**SUPPLIED INFORMATION**.
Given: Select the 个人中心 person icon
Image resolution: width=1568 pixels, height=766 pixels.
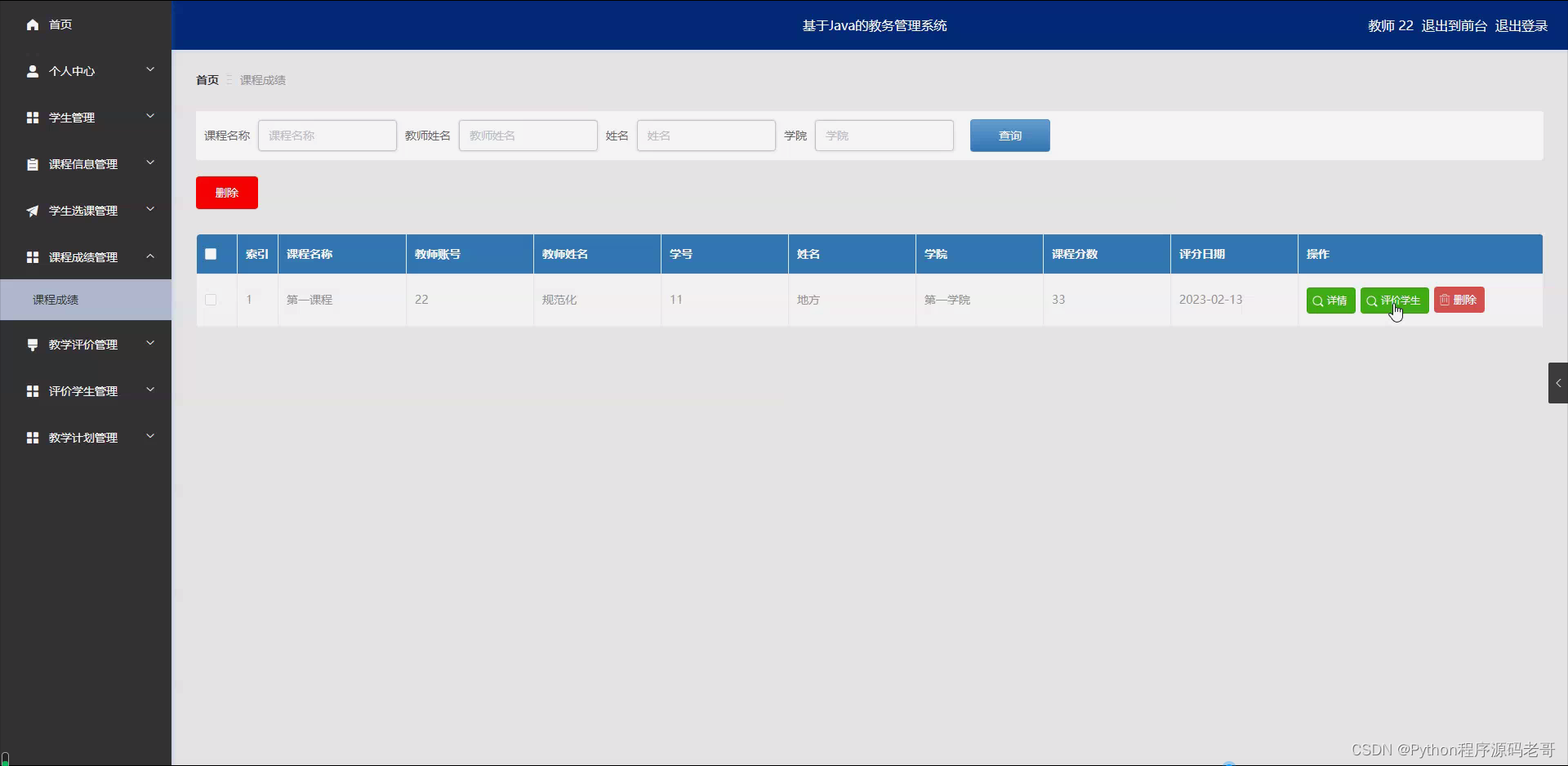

* * *

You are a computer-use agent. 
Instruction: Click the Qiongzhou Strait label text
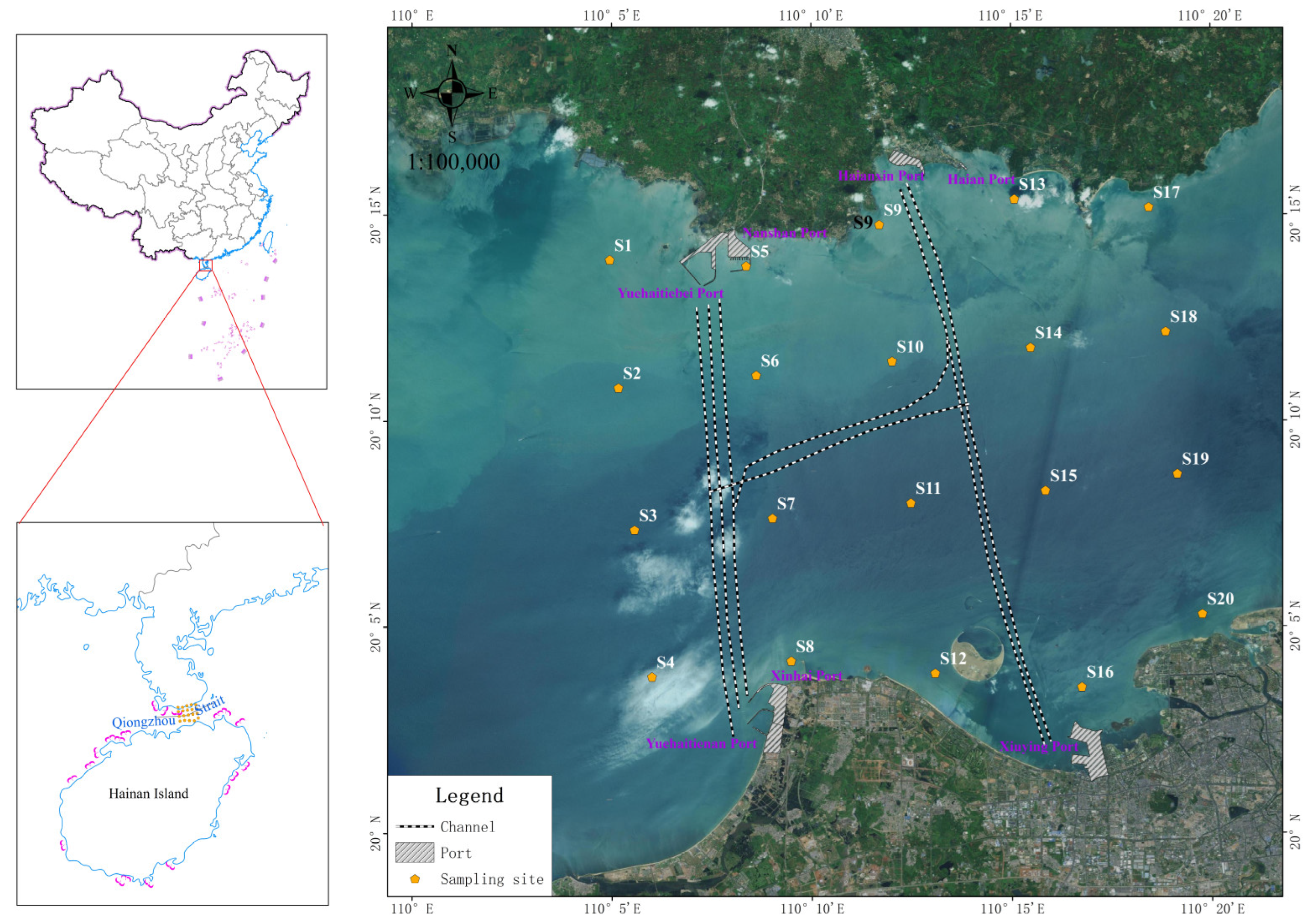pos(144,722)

**WHAT YOU ARE ASKED TO DO**. Beginning with the line containing "Given: Select the 个人中心 person icon" in the material above, copy every line exactly until you have copied the line containing "Image resolution: width=1568".

**WRITTEN SOLUTION**.
Given: Select the 个人中心 person icon
Image resolution: width=1568 pixels, height=766 pixels.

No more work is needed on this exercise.